┌─ Exercise input
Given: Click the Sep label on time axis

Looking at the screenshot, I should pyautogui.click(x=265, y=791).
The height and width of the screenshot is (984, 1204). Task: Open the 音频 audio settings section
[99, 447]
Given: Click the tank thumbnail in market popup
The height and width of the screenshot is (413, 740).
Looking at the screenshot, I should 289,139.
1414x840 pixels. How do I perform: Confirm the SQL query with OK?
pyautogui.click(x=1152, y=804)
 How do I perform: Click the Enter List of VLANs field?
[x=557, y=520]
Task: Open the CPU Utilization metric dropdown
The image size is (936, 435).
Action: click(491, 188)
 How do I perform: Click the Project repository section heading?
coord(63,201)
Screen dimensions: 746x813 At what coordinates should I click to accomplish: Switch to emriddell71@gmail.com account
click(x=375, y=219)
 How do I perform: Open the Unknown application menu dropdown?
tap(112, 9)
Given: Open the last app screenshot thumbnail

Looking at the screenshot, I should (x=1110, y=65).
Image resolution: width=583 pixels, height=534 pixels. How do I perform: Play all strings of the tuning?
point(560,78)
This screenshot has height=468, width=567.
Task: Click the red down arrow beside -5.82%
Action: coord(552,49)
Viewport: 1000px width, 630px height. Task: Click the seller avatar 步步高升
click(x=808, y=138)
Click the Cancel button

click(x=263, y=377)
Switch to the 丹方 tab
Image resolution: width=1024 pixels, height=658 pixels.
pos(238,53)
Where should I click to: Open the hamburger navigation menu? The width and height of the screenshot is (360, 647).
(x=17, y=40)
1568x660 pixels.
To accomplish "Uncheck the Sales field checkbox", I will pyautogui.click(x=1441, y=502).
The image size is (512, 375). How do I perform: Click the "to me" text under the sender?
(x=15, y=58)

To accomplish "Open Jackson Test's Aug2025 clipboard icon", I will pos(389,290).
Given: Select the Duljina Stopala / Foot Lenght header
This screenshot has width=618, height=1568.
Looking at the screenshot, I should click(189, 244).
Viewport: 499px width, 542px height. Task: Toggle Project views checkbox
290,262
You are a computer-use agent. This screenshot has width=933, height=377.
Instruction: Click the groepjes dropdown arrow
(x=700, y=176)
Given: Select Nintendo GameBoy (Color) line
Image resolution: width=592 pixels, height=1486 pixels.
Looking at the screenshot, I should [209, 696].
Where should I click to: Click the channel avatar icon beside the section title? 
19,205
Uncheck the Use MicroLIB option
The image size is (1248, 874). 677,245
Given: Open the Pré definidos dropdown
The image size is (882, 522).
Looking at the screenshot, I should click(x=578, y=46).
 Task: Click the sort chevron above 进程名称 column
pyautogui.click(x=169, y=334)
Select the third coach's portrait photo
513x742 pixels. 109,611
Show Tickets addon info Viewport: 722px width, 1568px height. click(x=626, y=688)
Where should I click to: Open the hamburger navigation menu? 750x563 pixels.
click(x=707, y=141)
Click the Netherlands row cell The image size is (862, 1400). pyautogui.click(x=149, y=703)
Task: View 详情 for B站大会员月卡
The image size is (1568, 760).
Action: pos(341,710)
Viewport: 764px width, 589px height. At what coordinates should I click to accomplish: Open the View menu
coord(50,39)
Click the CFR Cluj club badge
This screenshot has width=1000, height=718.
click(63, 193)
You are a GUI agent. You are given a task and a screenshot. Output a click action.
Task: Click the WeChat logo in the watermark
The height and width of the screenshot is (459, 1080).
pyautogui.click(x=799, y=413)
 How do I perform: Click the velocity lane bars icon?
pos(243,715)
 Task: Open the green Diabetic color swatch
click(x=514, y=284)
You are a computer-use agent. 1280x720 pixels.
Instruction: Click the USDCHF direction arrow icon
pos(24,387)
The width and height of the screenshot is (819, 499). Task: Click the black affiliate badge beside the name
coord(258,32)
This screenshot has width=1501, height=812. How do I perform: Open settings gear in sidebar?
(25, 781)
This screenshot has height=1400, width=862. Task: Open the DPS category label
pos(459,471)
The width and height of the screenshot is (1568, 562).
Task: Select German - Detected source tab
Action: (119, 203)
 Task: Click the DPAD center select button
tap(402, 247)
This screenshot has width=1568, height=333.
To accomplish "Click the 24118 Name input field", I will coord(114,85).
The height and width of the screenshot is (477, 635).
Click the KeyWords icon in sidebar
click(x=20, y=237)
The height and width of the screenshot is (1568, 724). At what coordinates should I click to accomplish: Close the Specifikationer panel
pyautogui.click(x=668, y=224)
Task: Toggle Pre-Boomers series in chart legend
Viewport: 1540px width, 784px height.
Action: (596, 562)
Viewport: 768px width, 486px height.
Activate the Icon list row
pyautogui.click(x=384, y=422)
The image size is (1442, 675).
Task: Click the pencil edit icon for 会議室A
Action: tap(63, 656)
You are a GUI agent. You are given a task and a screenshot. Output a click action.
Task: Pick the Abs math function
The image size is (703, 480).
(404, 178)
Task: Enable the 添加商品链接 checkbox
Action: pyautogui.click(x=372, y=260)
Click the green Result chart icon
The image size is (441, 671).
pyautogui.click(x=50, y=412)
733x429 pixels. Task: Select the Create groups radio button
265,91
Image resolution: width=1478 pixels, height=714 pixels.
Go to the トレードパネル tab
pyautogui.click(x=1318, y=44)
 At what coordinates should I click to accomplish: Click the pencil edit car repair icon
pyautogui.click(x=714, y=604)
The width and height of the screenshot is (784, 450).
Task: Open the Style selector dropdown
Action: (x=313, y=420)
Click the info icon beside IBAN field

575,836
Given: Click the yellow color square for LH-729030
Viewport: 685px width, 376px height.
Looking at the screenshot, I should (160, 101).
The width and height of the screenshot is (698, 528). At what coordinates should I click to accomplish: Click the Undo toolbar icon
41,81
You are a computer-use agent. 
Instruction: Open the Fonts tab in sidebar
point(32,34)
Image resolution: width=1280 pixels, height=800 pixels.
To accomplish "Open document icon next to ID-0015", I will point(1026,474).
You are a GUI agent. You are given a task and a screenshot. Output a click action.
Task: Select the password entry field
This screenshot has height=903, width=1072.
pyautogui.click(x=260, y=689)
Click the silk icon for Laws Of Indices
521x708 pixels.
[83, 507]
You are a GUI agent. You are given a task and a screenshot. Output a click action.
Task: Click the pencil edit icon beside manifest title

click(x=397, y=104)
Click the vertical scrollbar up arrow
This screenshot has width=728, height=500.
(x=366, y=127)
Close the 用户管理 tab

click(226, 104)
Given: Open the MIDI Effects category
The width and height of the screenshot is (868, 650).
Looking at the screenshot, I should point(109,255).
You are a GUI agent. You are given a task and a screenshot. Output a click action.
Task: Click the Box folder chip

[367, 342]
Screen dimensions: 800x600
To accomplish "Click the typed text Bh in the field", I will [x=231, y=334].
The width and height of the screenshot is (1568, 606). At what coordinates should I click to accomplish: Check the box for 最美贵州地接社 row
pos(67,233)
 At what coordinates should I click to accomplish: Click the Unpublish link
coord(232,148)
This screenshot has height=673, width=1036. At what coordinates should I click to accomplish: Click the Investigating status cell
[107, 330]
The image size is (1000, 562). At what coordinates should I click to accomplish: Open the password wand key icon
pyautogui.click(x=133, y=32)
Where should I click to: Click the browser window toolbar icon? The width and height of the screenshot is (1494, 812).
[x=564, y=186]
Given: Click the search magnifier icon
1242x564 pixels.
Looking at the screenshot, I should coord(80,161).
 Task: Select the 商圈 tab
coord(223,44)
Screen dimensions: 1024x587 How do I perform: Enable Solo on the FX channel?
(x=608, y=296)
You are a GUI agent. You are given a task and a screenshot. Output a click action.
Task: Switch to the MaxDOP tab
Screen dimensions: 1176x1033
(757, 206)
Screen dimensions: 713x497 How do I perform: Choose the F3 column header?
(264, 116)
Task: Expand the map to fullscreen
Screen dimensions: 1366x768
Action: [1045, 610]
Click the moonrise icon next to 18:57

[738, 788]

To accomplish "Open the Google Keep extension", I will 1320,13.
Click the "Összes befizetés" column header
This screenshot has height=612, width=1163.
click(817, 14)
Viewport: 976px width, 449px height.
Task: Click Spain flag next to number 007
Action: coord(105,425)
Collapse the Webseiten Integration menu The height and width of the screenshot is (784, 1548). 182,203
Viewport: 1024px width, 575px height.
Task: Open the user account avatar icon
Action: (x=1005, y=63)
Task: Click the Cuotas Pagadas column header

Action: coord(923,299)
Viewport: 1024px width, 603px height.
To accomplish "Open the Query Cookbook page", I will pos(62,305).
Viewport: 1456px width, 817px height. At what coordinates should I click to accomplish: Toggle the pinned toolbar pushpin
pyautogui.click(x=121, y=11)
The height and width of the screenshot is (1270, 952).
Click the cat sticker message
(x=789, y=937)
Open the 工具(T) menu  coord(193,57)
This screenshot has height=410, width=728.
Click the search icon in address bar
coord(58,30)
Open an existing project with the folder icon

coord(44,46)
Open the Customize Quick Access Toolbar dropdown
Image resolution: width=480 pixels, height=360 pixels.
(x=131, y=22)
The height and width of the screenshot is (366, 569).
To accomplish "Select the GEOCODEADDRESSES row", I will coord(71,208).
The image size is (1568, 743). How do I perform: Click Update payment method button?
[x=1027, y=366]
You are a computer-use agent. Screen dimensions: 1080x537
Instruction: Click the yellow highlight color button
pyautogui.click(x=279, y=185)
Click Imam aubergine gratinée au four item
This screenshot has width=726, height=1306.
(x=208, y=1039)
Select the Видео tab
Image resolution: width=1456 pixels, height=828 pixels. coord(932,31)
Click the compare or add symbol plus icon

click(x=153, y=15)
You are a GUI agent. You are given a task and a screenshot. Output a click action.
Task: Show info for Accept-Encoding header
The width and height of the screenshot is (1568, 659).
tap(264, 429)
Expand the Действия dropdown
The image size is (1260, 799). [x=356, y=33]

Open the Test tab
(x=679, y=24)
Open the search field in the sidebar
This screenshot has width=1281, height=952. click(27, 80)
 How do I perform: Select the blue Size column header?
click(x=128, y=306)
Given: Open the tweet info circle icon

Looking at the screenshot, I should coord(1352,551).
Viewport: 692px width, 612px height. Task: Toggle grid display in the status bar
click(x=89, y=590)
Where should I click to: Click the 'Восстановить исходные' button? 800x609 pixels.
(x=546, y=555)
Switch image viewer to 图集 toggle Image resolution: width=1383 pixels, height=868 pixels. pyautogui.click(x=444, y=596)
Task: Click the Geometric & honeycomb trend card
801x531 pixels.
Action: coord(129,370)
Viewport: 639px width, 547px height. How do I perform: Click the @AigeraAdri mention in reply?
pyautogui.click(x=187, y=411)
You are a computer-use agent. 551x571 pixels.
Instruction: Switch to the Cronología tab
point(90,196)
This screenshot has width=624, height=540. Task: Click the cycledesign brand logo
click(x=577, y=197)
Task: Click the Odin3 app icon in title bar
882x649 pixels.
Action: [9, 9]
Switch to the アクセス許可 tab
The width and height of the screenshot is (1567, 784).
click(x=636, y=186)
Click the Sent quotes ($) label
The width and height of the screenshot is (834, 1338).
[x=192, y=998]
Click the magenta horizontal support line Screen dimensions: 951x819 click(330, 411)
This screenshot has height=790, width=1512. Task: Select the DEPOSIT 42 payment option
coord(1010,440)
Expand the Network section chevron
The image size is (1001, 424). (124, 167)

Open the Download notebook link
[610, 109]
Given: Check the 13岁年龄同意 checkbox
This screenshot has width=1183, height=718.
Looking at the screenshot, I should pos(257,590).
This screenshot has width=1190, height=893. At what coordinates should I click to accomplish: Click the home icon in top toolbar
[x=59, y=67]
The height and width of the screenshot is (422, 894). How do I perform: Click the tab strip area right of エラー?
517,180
└─
Using the records above, write out exactly the lines between the one holding "Select the Видео tab" and the one holding "Task: Show info for Accept-Encoding header", inclusive; leave everything else out.

» Answer below
Select the Видео tab
Image resolution: width=1456 pixels, height=828 pixels. coord(932,31)
Click the compare or add symbol plus icon

click(x=153, y=15)
You are a GUI agent. You are given a task and a screenshot. Output a click action.
Task: Show info for Accept-Encoding header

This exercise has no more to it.